**Extract to read**
..........

Member cache not being filled

Rapptz / discord.py

An API wrapper for Discord written in Python.

http://discordpy.rtfd.org/en/latest

MIT License

14.75k stars 3.75k forks source link

Member cache not being filled #9571

Closed mniip closed 9 months ago

mniip commented 1 year ago

Summary

Member cache broken if a disconnect happens in the middle of guild chunking.

Reproduction Steps

Have a non-resume reconnect, and while the bot is loading the members of a large guild, trigger another non-resume reconnect.

Minimal Reproducible Code

No response

Expected Results

Bot starts chunking the guild again so that eventually it has its members cached.

Actual Results

The guild is permanently stuck in a broken state in which the bot doesn't try to chunk its members upon any successive reconnect.

Intents

All except presence

System Information

- Python v3.9.1-final
- discord.py v2.3.2-final
- aiohttp v3.8.1
- system info: Linux 4.19.0-20-cloud-amd64 #1 SMP Debian 4.19.235-1 (2022-03-17)

Checklist

[X] I have searched the open issues for duplicates.

..........

**Dataset entries**
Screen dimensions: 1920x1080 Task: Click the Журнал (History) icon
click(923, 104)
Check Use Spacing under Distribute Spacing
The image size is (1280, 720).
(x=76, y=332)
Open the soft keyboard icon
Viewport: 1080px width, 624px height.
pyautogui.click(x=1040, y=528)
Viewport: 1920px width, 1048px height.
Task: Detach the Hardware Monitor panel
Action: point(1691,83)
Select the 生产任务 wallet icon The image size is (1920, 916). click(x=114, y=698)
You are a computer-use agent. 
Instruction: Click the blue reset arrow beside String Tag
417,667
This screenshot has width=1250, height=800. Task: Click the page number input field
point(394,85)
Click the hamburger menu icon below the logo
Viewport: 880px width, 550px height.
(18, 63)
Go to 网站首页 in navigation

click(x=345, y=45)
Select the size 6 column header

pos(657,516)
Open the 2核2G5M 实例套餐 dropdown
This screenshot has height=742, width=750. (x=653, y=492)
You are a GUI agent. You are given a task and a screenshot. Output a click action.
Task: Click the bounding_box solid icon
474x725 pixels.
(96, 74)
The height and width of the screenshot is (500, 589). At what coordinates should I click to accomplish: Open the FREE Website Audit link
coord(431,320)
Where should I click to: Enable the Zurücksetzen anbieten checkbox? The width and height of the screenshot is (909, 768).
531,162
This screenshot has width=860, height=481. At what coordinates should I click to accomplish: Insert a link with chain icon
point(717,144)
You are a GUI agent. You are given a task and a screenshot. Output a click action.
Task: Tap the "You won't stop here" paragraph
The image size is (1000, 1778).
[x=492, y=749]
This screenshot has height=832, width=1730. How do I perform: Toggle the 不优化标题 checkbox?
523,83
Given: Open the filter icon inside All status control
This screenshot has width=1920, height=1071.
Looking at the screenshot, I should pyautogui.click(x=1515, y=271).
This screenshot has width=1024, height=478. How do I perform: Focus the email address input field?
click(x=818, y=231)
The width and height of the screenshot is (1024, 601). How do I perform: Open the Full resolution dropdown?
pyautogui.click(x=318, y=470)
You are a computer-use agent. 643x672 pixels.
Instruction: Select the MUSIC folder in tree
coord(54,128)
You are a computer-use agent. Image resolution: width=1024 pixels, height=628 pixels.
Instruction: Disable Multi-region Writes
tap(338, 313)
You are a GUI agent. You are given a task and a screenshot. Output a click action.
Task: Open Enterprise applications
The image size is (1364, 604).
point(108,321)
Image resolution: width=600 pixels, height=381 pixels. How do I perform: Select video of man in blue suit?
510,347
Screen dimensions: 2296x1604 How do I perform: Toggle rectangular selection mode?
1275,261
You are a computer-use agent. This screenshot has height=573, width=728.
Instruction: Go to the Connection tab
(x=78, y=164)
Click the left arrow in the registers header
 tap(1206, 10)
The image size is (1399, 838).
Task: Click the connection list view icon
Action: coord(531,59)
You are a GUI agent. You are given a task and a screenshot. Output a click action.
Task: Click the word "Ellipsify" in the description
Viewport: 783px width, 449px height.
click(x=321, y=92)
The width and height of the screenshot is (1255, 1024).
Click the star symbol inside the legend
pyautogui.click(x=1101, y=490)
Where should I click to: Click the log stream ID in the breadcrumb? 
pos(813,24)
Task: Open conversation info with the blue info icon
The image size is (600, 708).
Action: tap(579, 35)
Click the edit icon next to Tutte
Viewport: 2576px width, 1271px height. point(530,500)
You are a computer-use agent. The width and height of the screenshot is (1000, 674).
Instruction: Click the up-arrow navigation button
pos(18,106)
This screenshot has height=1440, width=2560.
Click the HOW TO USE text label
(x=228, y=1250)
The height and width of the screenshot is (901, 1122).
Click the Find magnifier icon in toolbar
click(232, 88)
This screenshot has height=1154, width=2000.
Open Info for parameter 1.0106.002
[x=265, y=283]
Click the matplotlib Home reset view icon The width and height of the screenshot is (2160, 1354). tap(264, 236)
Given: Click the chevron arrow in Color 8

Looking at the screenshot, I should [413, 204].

..........

**Written task 1**
Which intents does the discord.py member cache issue list?
**Written task 2**
Continue the discord.py member cache issue from its last line.
The data that comes after the issue text is separate material.

**Expected answer 1**
All except presence

**Expected answer 2**
[X] I have shown the entire traceback, if possible.
[X] I have removed my token from display, if visible.

Additional Context

I'm doing CPU and memory-intensive work after on_ready, which can cause the bot to lag so much it disconnects (due to swapping), and also in general amplifies any timing issues.

mniip commented 1 year ago

Got some (reasonably redacted) logs from when it happens: log.txt There are two clients in this process, the second client doesn't have the guilds intent, so pay no attention to it.

After a non-resume reconnect at 2023-09-21T15:16:35.561 the library starts chunking a guild. This takes a while so at 2023-09-21T15:17:03.056 it gives up, though we still receive a few. Of note is that the chunk we receive last, at 2023-09-21T15:18:45.620, is not the final chunk: 'chunk_index': 167, 'chunk_count': 170.

Then another non-resume reconnect happens at 2023-09-21T15:18:49.405. And we receive the GUILD_CREATE at 2023-09-21T15:18:57.318. However (ignore the ready at 2023-09-21T15:18:59.779, it's from that second client), we do not receive any GUILD_MEMBERS_CHUNK and the library times out at 2023-09-21T15:19:16.906.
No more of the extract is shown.